"""

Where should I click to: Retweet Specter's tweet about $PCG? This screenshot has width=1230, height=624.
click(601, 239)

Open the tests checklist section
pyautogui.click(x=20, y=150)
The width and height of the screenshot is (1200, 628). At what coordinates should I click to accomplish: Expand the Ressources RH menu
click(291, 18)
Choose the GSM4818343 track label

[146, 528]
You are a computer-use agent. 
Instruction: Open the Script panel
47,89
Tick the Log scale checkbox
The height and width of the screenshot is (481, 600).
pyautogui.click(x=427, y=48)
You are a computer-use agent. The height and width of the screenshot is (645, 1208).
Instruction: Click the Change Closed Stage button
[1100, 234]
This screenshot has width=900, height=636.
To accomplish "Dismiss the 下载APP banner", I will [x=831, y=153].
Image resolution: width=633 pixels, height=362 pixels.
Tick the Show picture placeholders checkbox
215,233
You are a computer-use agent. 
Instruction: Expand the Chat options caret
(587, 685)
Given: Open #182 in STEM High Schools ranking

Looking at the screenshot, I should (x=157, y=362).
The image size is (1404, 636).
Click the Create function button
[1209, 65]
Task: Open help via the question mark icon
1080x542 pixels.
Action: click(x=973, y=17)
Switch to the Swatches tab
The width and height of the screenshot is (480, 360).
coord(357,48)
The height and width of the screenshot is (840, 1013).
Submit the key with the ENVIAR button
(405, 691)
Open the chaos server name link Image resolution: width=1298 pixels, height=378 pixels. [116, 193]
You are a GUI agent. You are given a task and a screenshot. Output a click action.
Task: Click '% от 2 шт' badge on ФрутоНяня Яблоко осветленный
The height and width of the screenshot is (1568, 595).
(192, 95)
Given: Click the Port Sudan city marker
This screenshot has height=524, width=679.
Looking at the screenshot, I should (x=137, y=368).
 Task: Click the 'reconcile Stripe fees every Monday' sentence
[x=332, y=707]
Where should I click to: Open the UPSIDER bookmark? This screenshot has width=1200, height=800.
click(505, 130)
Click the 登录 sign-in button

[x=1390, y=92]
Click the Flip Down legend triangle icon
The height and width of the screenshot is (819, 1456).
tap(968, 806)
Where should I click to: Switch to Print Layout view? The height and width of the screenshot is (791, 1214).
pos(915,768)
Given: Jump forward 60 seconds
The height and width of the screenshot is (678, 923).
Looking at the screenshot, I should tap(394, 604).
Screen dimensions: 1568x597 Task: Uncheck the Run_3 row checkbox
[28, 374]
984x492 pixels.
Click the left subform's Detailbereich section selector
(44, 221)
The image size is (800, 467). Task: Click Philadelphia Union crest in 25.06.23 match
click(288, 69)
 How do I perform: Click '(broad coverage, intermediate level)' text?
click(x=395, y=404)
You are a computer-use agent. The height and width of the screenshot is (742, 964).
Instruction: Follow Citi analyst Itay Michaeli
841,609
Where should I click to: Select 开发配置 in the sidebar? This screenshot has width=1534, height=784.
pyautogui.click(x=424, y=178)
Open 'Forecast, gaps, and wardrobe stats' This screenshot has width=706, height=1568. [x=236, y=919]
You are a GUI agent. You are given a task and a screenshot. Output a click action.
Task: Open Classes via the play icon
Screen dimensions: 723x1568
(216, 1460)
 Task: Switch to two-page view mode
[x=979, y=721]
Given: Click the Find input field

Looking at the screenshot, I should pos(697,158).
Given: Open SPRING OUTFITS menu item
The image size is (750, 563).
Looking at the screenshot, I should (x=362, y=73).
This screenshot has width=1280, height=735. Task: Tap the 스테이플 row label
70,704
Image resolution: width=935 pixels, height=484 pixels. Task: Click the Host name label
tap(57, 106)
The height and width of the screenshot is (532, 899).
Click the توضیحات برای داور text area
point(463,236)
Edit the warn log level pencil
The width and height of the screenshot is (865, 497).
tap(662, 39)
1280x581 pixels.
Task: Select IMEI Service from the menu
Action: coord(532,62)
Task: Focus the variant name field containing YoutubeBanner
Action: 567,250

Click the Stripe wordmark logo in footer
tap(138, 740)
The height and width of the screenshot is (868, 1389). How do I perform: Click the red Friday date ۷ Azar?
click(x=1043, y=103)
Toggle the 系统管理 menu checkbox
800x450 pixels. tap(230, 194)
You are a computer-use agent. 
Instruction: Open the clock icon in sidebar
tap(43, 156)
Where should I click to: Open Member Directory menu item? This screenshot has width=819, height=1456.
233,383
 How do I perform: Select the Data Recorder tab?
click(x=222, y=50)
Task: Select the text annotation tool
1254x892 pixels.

"""

What you are asked to do
Pull out each line of the listing above that contains the word "name", treating uppercase and lowercase letters as different.

Complete response
Open the chaos server name link Image resolution: width=1298 pixels, height=378 pixels. [116, 193]
Image resolution: width=935 pixels, height=484 pixels. Task: Click the Host name label
Task: Focus the variant name field containing YoutubeBanner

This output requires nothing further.